> EXERCISE DIRECTIONS: Give the entries below as a JSON list of strings, one string per line with blank lines omitted, covering only the lines from the line with "The image size is (1372, 893)." up to and including the line with "Looking at the image, I should click on (405, 36).".

> INPUT RECORDS:
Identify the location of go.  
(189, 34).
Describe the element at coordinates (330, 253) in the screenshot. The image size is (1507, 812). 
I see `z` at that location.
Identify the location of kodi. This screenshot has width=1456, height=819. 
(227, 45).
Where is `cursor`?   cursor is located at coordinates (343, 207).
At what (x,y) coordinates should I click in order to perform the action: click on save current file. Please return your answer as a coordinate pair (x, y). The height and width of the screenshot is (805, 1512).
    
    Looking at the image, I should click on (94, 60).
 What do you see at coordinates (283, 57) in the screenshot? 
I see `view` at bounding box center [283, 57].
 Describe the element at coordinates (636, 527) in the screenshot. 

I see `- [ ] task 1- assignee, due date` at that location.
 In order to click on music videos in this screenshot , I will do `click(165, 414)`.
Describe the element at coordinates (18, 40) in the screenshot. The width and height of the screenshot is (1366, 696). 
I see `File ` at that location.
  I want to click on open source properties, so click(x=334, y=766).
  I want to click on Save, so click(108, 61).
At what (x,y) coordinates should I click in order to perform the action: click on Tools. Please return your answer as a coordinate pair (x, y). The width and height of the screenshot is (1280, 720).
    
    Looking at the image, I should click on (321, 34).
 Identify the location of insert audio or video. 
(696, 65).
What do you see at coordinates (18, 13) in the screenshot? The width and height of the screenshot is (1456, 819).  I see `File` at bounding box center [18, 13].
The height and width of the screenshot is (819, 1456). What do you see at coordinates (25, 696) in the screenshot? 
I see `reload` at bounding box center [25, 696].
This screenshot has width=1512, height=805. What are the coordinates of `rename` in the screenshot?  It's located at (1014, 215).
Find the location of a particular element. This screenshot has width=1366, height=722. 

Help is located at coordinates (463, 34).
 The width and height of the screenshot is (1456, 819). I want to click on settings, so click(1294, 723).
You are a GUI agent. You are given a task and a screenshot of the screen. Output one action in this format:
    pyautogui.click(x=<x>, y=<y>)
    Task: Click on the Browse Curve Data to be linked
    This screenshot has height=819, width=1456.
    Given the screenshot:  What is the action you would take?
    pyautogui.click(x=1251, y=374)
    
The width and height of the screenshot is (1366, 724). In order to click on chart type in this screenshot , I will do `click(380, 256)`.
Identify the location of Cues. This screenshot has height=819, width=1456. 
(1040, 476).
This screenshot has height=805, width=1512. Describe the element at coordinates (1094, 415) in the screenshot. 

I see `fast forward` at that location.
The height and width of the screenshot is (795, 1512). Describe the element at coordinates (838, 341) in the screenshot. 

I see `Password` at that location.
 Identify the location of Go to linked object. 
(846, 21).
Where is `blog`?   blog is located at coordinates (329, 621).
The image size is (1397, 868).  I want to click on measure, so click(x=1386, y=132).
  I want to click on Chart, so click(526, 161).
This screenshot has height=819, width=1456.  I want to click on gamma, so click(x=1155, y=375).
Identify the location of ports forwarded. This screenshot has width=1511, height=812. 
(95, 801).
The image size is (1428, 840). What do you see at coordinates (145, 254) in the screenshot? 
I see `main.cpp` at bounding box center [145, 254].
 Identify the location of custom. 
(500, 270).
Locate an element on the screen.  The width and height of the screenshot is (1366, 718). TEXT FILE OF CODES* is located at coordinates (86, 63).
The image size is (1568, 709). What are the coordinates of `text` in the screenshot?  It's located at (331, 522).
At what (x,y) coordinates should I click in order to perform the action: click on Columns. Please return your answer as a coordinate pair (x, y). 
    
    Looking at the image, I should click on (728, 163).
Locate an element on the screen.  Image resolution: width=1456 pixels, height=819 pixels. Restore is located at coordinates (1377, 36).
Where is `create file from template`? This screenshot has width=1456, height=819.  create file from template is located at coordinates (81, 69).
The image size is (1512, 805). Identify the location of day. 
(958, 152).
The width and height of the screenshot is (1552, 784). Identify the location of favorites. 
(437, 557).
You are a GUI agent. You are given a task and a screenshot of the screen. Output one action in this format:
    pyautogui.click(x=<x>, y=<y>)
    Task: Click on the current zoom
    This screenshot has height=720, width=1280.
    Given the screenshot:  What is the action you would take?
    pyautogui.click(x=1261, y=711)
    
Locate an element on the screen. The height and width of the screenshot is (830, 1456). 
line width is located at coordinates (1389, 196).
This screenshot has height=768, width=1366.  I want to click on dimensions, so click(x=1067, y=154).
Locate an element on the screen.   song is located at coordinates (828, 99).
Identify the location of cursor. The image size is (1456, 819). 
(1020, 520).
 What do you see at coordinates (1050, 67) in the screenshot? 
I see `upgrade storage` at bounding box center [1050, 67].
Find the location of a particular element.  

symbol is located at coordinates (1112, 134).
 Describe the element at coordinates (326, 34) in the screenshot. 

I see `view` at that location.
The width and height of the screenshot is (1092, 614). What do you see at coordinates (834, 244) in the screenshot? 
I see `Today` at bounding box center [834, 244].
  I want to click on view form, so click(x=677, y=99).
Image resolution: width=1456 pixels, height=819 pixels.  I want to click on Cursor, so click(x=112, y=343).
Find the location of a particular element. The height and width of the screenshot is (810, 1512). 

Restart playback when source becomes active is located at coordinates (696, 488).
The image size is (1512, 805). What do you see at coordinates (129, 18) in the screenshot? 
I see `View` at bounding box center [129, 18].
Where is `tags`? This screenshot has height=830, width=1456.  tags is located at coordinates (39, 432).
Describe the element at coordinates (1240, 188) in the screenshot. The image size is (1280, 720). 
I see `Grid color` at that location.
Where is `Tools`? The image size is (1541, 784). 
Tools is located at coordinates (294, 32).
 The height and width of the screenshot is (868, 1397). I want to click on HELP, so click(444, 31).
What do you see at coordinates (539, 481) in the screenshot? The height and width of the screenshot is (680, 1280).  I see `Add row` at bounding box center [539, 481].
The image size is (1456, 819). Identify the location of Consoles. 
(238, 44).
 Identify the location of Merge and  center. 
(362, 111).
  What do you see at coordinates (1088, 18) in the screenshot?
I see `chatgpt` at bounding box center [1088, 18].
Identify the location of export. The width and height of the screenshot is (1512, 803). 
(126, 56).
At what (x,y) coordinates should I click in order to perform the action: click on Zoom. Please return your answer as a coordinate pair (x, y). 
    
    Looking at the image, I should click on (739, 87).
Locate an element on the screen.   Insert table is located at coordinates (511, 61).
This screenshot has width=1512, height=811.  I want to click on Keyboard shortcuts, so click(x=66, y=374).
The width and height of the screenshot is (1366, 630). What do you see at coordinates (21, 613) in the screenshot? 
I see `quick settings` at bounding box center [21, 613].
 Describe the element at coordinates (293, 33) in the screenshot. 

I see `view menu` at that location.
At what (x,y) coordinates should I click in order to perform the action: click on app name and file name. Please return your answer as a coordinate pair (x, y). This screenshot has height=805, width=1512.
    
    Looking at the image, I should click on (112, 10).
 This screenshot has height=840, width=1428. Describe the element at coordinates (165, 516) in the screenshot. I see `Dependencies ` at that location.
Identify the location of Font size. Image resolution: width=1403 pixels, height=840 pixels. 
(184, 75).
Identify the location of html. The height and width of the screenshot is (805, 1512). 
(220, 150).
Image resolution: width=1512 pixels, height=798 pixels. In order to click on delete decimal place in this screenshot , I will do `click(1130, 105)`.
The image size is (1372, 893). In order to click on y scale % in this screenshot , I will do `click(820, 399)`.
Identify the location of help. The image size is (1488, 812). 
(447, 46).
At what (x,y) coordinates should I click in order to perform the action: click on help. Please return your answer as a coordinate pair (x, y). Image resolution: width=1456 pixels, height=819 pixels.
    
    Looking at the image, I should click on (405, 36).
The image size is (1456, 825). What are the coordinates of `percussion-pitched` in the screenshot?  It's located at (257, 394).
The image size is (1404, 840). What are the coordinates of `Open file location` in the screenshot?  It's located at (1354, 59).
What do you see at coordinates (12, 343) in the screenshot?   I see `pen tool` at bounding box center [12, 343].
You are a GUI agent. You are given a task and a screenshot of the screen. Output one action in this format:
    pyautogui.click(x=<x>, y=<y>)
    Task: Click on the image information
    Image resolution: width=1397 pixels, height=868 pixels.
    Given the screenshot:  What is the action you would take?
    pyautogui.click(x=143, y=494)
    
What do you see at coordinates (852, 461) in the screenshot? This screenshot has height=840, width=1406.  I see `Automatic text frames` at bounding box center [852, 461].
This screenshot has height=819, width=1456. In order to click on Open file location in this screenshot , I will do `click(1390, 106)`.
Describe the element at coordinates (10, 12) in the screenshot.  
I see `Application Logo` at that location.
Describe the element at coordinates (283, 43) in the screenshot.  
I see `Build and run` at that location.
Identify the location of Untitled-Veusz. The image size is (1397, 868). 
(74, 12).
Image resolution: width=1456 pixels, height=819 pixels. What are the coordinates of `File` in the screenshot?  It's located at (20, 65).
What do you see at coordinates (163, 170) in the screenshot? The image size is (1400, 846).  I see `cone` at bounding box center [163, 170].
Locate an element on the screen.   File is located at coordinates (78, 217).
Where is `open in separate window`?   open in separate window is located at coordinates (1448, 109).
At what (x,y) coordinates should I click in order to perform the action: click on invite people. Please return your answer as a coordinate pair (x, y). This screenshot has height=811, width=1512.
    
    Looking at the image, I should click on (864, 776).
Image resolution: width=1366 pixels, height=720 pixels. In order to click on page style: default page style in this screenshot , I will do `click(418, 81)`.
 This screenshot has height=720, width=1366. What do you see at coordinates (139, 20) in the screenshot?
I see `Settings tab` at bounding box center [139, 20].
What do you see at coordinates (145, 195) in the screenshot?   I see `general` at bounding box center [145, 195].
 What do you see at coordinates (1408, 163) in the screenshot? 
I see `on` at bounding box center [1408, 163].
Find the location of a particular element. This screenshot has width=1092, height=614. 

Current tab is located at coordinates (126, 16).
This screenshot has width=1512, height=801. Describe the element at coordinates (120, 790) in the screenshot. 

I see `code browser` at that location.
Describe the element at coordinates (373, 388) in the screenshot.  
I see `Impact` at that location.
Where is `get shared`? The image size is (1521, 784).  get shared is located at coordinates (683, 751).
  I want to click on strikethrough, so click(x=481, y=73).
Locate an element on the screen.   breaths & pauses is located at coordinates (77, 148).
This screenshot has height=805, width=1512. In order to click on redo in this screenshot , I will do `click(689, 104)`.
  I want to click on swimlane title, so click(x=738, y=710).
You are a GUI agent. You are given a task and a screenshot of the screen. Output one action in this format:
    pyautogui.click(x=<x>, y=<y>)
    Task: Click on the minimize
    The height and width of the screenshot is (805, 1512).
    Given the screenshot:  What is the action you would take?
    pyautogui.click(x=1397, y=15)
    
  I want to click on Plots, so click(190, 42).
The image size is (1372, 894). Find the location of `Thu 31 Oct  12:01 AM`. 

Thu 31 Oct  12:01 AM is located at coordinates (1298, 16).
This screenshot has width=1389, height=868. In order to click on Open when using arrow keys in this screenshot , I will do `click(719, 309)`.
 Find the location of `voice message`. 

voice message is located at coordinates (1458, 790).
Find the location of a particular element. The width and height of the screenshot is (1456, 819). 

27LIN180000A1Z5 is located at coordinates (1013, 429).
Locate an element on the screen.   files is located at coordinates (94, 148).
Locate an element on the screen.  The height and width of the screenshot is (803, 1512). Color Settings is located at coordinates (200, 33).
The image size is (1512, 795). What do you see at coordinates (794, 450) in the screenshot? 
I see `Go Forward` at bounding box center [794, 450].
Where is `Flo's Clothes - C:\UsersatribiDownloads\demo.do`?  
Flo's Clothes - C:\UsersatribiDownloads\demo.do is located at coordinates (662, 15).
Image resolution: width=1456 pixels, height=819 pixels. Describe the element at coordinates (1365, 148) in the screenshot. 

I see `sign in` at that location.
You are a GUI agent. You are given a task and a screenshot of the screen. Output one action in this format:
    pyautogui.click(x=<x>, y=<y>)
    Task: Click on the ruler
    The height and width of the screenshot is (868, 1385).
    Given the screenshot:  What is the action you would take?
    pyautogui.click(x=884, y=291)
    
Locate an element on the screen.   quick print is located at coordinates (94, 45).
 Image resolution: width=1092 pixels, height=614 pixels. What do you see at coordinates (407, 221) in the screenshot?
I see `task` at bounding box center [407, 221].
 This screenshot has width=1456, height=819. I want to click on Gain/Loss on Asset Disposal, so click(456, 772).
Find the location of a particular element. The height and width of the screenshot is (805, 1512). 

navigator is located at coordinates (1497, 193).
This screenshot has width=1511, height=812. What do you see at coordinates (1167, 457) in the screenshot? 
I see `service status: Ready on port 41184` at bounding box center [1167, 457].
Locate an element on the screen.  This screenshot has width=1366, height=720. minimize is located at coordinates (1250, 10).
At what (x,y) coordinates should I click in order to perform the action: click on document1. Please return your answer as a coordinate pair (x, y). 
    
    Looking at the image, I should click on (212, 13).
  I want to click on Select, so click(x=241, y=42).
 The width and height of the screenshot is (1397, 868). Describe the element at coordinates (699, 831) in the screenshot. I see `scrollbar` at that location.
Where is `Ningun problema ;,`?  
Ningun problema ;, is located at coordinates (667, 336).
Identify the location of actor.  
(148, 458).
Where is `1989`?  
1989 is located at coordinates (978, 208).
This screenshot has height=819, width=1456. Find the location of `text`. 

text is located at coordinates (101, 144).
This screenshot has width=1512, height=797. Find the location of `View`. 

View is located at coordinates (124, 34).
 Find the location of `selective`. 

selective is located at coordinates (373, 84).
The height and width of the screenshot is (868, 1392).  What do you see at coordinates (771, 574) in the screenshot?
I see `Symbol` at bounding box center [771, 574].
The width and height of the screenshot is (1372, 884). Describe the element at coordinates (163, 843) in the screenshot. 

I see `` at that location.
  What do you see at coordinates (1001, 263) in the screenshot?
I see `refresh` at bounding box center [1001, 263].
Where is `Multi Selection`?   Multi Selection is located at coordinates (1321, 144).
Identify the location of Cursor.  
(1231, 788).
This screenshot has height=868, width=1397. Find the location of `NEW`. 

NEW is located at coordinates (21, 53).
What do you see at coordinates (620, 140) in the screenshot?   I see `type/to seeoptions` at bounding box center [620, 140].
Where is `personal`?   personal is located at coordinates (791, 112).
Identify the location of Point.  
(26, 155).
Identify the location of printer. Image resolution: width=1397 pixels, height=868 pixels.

> REPLY:
[
  "The image size is (1372, 893). In order to click on y scale % in this screenshot , I will do `click(820, 399)`.",
  "Identify the location of help. The image size is (1488, 812). ",
  "(447, 46).",
  "At what (x,y) coordinates should I click in order to perform the action: click on help. Please return your answer as a coordinate pair (x, y). Image resolution: width=1456 pixels, height=819 pixels.",
  "    Looking at the image, I should click on (405, 36)."
]